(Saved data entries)
▽

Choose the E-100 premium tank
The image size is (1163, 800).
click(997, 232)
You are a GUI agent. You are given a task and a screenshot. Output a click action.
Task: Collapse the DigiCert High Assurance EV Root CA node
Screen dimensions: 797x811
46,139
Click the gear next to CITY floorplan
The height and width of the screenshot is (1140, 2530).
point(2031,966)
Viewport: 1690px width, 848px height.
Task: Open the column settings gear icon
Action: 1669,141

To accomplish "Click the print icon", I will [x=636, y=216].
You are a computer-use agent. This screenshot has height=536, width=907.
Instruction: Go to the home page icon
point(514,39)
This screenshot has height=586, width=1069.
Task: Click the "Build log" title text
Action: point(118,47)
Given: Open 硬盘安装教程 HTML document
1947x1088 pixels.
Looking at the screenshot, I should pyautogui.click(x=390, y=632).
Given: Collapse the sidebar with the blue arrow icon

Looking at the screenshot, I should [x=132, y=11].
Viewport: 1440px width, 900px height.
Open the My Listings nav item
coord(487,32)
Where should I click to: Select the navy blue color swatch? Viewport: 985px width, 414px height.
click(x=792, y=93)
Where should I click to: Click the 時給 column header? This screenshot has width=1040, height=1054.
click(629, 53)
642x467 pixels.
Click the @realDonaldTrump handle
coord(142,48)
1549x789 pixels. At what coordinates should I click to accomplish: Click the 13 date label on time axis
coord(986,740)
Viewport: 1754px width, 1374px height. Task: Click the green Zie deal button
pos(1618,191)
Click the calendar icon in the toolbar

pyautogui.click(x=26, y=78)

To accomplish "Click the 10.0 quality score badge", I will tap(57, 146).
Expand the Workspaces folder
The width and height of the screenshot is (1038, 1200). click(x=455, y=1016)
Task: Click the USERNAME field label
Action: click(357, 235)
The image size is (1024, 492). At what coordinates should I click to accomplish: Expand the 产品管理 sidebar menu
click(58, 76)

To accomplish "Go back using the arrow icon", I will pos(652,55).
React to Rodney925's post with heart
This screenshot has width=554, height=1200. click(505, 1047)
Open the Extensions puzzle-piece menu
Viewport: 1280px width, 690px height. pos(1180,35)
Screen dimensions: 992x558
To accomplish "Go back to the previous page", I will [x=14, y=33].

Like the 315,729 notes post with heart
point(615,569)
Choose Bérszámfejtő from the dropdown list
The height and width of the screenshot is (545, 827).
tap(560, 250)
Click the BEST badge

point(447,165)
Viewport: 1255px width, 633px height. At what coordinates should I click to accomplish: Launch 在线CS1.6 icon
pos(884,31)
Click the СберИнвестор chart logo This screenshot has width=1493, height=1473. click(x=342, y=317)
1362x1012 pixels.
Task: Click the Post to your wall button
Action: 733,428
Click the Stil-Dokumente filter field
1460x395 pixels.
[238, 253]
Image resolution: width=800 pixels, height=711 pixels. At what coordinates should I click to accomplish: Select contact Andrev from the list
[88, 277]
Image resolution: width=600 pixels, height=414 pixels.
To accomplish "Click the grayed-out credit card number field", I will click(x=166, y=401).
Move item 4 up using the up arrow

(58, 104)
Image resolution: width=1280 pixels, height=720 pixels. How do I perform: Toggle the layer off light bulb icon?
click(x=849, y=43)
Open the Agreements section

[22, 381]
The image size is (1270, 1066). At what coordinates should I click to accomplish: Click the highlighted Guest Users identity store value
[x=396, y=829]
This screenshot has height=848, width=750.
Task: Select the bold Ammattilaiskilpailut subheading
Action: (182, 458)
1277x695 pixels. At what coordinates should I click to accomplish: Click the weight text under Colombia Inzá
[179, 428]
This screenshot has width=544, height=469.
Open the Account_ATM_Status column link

△

Each entry above should be output again, precisely as given.

# Solution to the exercise:
Choose the E-100 premium tank
The image size is (1163, 800).
click(997, 232)
You are a GUI agent. You are given a task and a screenshot. Output a click action.
Task: Collapse the DigiCert High Assurance EV Root CA node
Screen dimensions: 797x811
46,139
Click the gear next to CITY floorplan
The height and width of the screenshot is (1140, 2530).
point(2031,966)
Viewport: 1690px width, 848px height.
Task: Open the column settings gear icon
Action: 1669,141

To accomplish "Click the print icon", I will [x=636, y=216].
You are a computer-use agent. This screenshot has height=536, width=907.
Instruction: Go to the home page icon
point(514,39)
This screenshot has height=586, width=1069.
Task: Click the "Build log" title text
Action: point(118,47)
Given: Open 硬盘安装教程 HTML document
1947x1088 pixels.
Looking at the screenshot, I should pyautogui.click(x=390, y=632).
Given: Collapse the sidebar with the blue arrow icon

Looking at the screenshot, I should [x=132, y=11].
Viewport: 1440px width, 900px height.
Open the My Listings nav item
coord(487,32)
Where should I click to: Select the navy blue color swatch? Viewport: 985px width, 414px height.
click(x=792, y=93)
Where should I click to: Click the 時給 column header? This screenshot has width=1040, height=1054.
click(629, 53)
642x467 pixels.
Click the @realDonaldTrump handle
coord(142,48)
1549x789 pixels. At what coordinates should I click to accomplish: Click the 13 date label on time axis
coord(986,740)
Viewport: 1754px width, 1374px height. Task: Click the green Zie deal button
pos(1618,191)
Click the calendar icon in the toolbar

pyautogui.click(x=26, y=78)

To accomplish "Click the 10.0 quality score badge", I will tap(57, 146).
Expand the Workspaces folder
The width and height of the screenshot is (1038, 1200). click(x=455, y=1016)
Task: Click the USERNAME field label
Action: click(357, 235)
The image size is (1024, 492). At what coordinates should I click to accomplish: Expand the 产品管理 sidebar menu
click(58, 76)

To accomplish "Go back using the arrow icon", I will pos(652,55).
React to Rodney925's post with heart
This screenshot has width=554, height=1200. click(505, 1047)
Open the Extensions puzzle-piece menu
Viewport: 1280px width, 690px height. pos(1180,35)
Screen dimensions: 992x558
To accomplish "Go back to the previous page", I will [x=14, y=33].

Like the 315,729 notes post with heart
point(615,569)
Choose Bérszámfejtő from the dropdown list
The height and width of the screenshot is (545, 827).
tap(560, 250)
Click the BEST badge

point(447,165)
Viewport: 1255px width, 633px height. At what coordinates should I click to accomplish: Launch 在线CS1.6 icon
pos(884,31)
Click the СберИнвестор chart logo This screenshot has width=1493, height=1473. click(x=342, y=317)
1362x1012 pixels.
Task: Click the Post to your wall button
Action: 733,428
Click the Stil-Dokumente filter field
1460x395 pixels.
[238, 253]
Image resolution: width=800 pixels, height=711 pixels. At what coordinates should I click to accomplish: Select contact Andrev from the list
[88, 277]
Image resolution: width=600 pixels, height=414 pixels.
To accomplish "Click the grayed-out credit card number field", I will click(x=166, y=401).
Move item 4 up using the up arrow

(58, 104)
Image resolution: width=1280 pixels, height=720 pixels. How do I perform: Toggle the layer off light bulb icon?
click(x=849, y=43)
Open the Agreements section

[22, 381]
The image size is (1270, 1066). At what coordinates should I click to accomplish: Click the highlighted Guest Users identity store value
[x=396, y=829]
This screenshot has height=848, width=750.
Task: Select the bold Ammattilaiskilpailut subheading
Action: (182, 458)
1277x695 pixels. At what coordinates should I click to accomplish: Click the weight text under Colombia Inzá
[179, 428]
This screenshot has width=544, height=469.
Open the Account_ATM_Status column link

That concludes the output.